● Problem to work on: Take from the material every line containing the string "more" and copy it.

-------

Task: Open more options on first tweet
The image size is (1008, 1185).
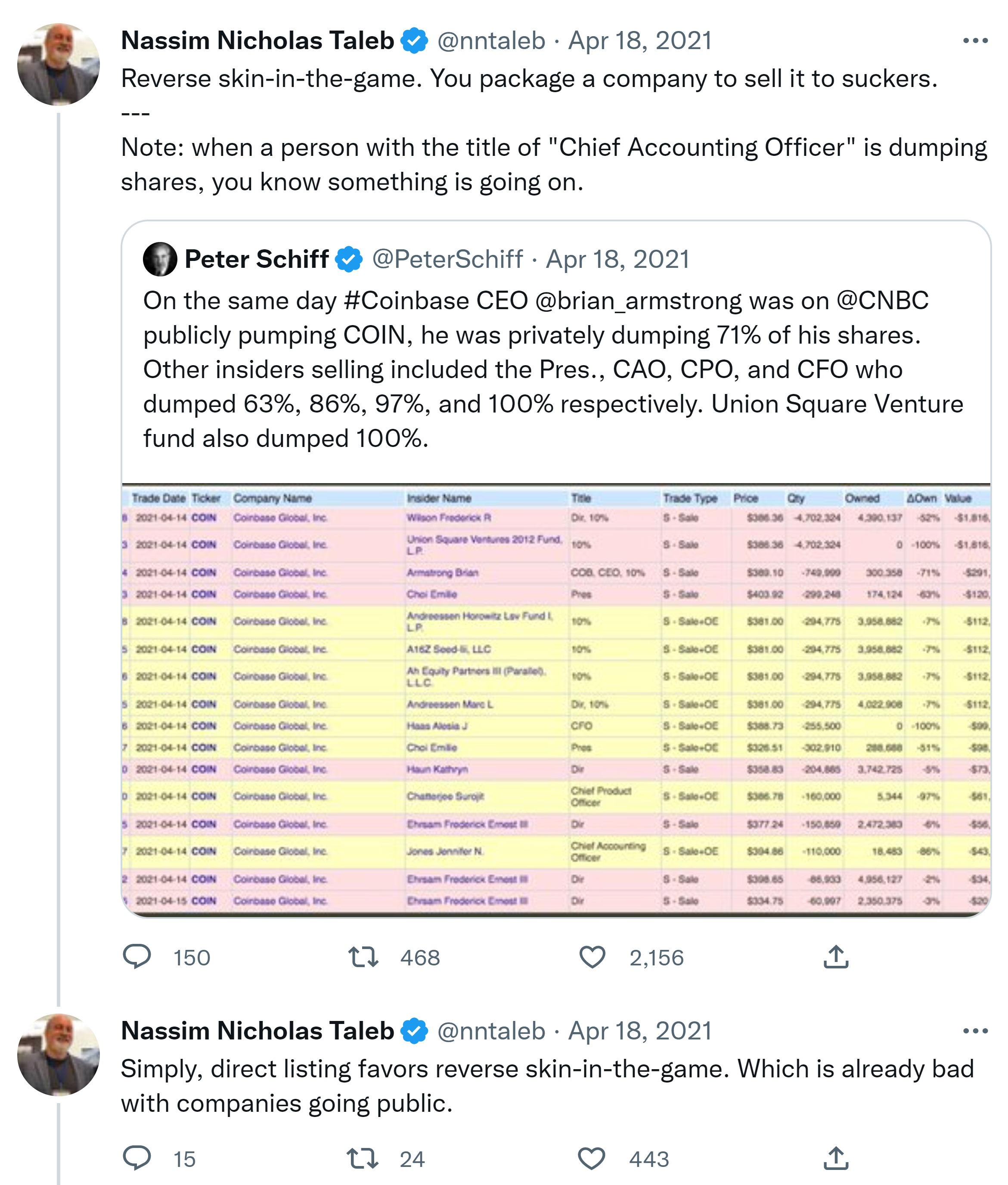Action: (x=975, y=40)
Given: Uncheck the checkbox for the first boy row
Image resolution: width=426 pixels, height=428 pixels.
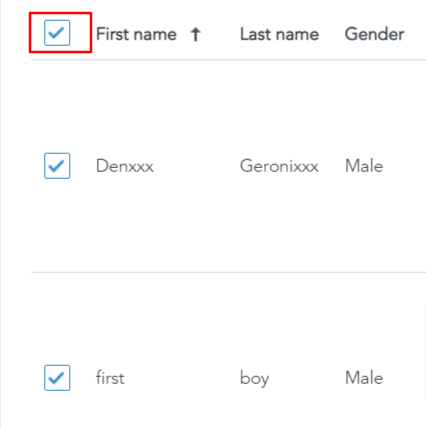Looking at the screenshot, I should coord(57,378).
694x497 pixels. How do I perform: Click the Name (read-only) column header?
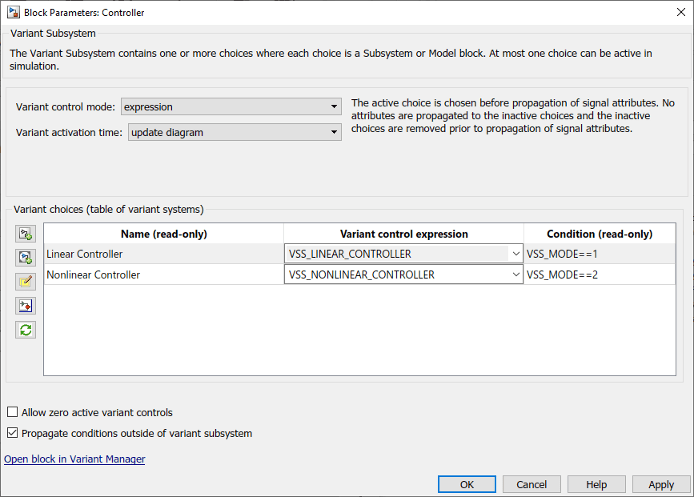[x=164, y=234]
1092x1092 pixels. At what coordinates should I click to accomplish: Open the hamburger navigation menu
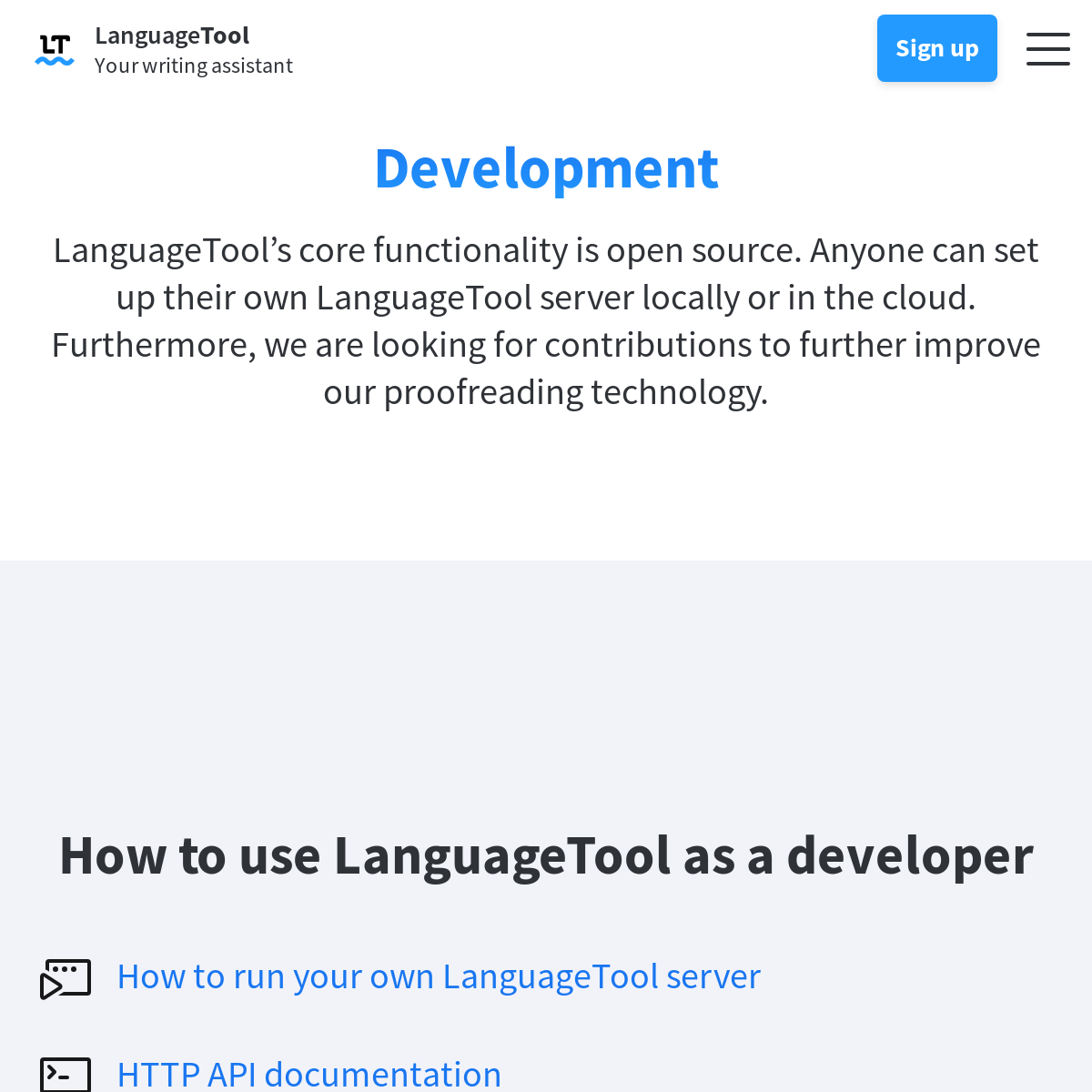(1047, 49)
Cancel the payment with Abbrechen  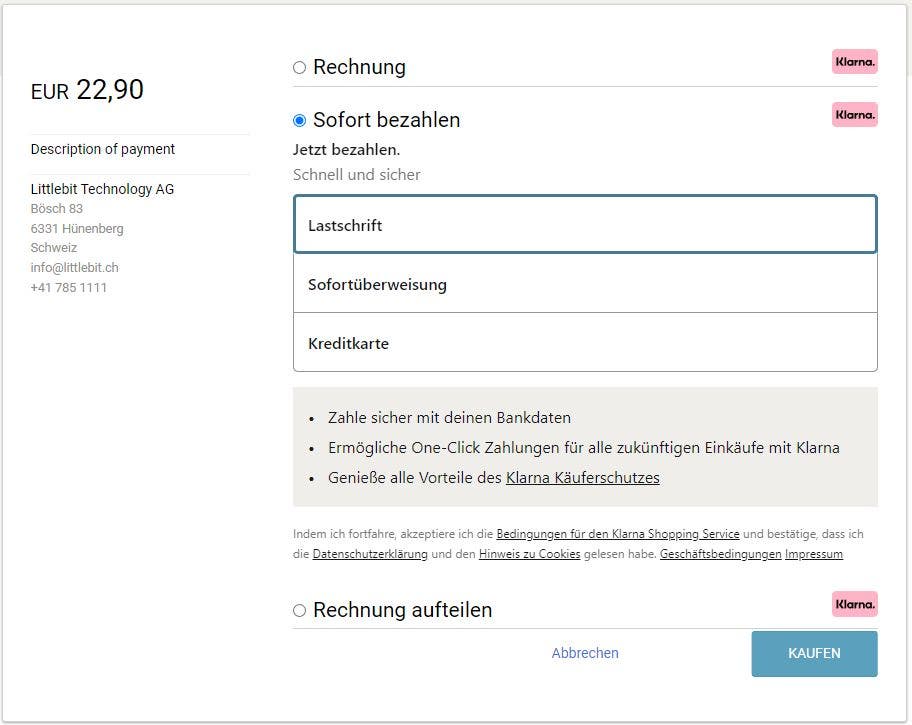point(585,653)
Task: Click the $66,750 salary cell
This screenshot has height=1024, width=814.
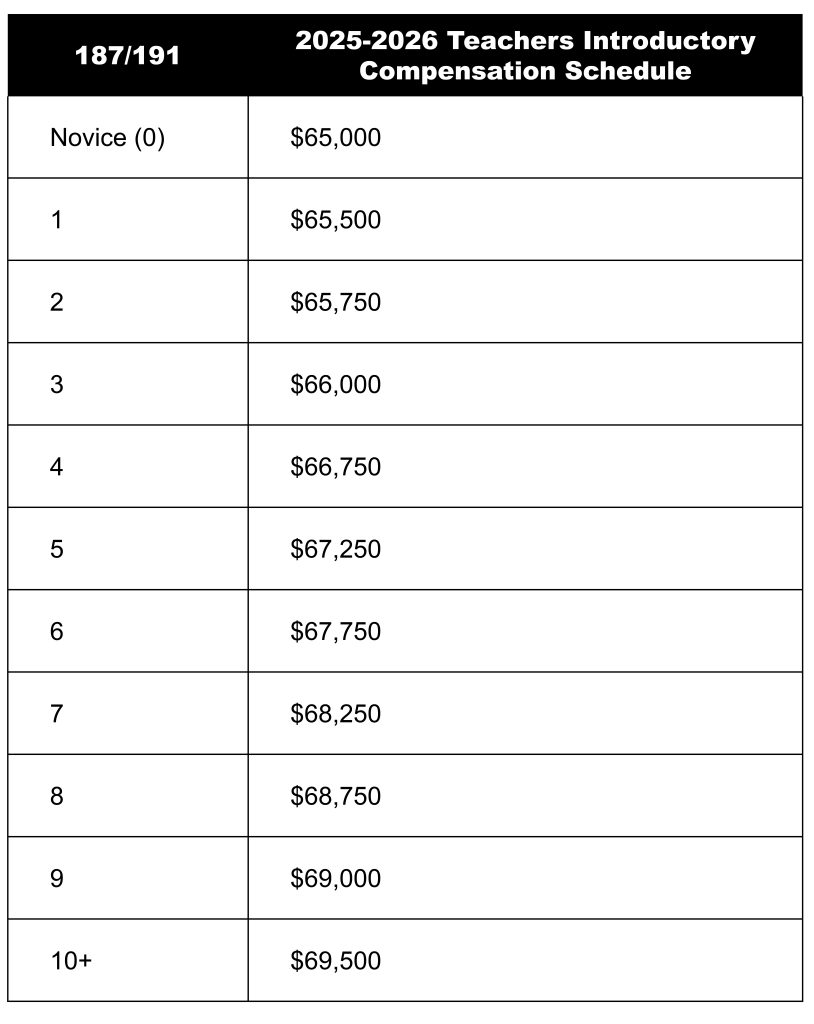Action: pyautogui.click(x=336, y=467)
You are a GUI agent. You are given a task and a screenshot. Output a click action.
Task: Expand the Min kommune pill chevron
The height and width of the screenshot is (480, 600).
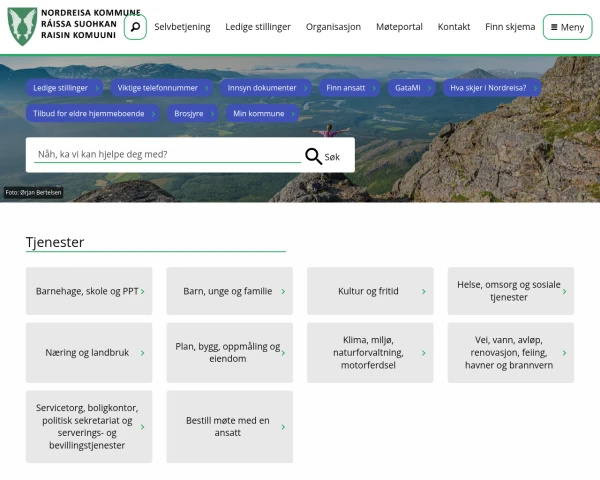(x=292, y=114)
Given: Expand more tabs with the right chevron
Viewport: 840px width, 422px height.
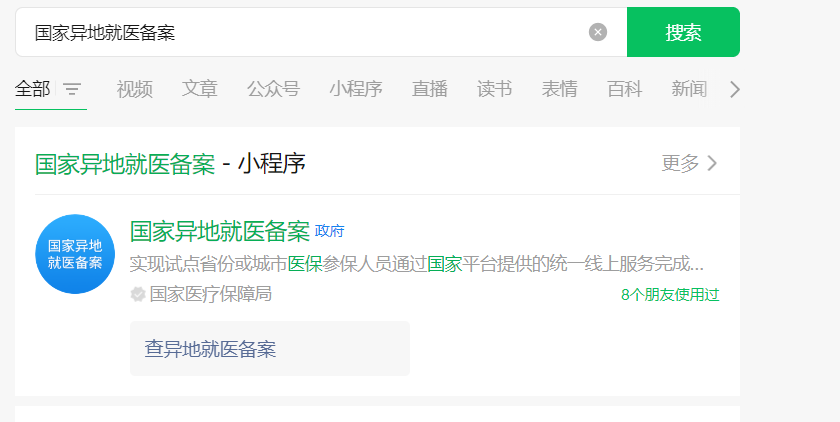Looking at the screenshot, I should point(734,89).
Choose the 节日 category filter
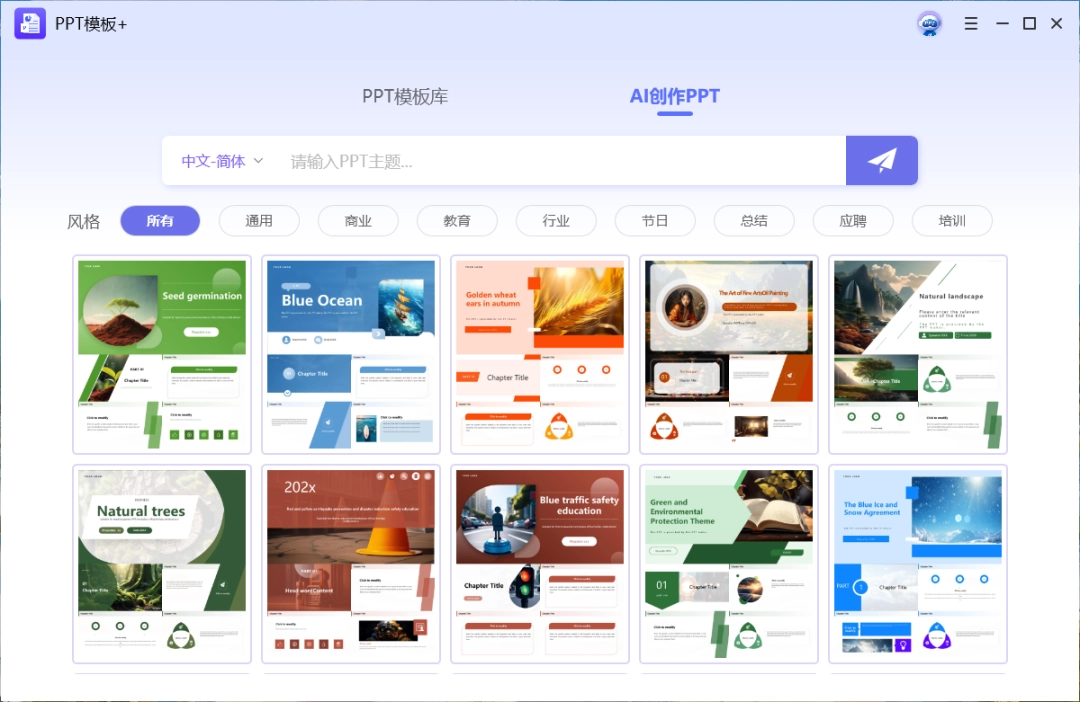 point(655,221)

-------

● Exercise output:
Task: Open more options on first tweet
Given: Expand more tabs with the right chevron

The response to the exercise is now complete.